La bd Idéal standard d’Aude Picault, parue en 2017 chez Dargaud, retrace la vie quotidienne d’une jeune femme en quête de la relation idéale. Est-ce que les images de vies parfaites et formatées par les médias que notre société de consommation nous présente comme désirables sont vraiment synonymes de bonheur et de liberté pour les femmes ? Cherchant à répondre à ces questionnements, Aude Picault nous propose de suivre trois années de la vie de Claire dans son quotidien rythmé par sa quête du couple idéal dans un récit intimiste et drôle.

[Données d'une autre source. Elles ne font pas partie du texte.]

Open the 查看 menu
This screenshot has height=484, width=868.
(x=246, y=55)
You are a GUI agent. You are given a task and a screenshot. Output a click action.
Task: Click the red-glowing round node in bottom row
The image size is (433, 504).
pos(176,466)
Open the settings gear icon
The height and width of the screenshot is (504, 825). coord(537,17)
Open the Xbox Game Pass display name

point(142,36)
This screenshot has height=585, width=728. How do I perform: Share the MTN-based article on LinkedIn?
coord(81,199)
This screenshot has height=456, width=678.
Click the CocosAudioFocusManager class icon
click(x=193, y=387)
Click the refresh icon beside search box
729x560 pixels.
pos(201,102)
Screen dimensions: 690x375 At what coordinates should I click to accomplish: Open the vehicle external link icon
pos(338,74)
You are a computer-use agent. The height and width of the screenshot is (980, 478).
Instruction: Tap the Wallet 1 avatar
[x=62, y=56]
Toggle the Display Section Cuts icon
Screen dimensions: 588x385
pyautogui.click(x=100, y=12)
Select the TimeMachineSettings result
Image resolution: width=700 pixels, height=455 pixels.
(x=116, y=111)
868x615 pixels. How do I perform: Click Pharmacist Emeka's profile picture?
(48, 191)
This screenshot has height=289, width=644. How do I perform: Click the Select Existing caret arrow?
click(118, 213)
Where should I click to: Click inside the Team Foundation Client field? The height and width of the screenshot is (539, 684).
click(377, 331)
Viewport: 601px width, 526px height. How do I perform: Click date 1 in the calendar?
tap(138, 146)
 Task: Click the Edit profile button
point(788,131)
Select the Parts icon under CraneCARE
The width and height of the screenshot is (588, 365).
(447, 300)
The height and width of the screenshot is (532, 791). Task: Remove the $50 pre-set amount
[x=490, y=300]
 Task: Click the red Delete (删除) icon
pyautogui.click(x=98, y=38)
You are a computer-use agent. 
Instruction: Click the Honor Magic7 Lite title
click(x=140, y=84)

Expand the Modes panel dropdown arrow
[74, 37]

un standard rêvé pas si idéal
Claire , l’héroïne, n’a rien d’héroïque. Elle a trente-cinq ans, un job, une vie “comme tout le monde”, des envies, des doutes, et surtout… cette petite voix intérieure qui lui répète que le temps passe, qu’il faudrait rencontrer “la bonne personne”, cocher des cases, être “heureuse comme il faut”.
Ainsi, l’histoire de Claire vous semblera certainement familière. Claire, c’est une trentenaire en quête d’amour et d’équilibre tellement proche de nous. Elle partage son quotidien entre son travail dans un service de néonatalogie et sa vie avec ses collègues, ses amis et sa famille.
Côté relations amoureuses, Claire enchaîne les rencontres sans lendemains et rêve d’une vie de famille comme dans la petite maison dans la prairie avec un Charles Ingalls en 3D et des enfants qui courent dans les champs. Cette image rêvée c’est le kit indispensable pour être une femme épanouie.
Pour trouver l’amour et obtenir le pass vers ce modèle social parfait, il va falloir faire des efforts car on ne trouve pas le bonheur sans efforts c’est évident ! Suivant les injonctions de notre société de consommation, Claire sourit, fait des rencontres, travaille son apparence, essaie de plaire et se retrouve finalement seule le lendemain matin.
Ce qui m’a frappée, c’est la sincérité du récit.
Aude Picault ne raconte pas une femme parfaite, mais une femme humaine.
Ses hésitations, ses désirs, sa solitude parfois douloureuse — tout est raconté avec une pudeur qui devient universelle.
Le titre dit tout :
“Idéal Standard”, c’est l’idée du modèle parfait, celui que la société nous souffle dès l’adolescence :
- un couple stable,
- un enfant,
- un CDI,
- une maison,
- un chat (bon, ça, ça va 😼),
- un bonheur régulier, bien aligné.
Cette BD montre comment ce “standard” broie la vie intérieure de Claire, l’empêche de respirer, lui fait croire qu’elle n’est jamais assez.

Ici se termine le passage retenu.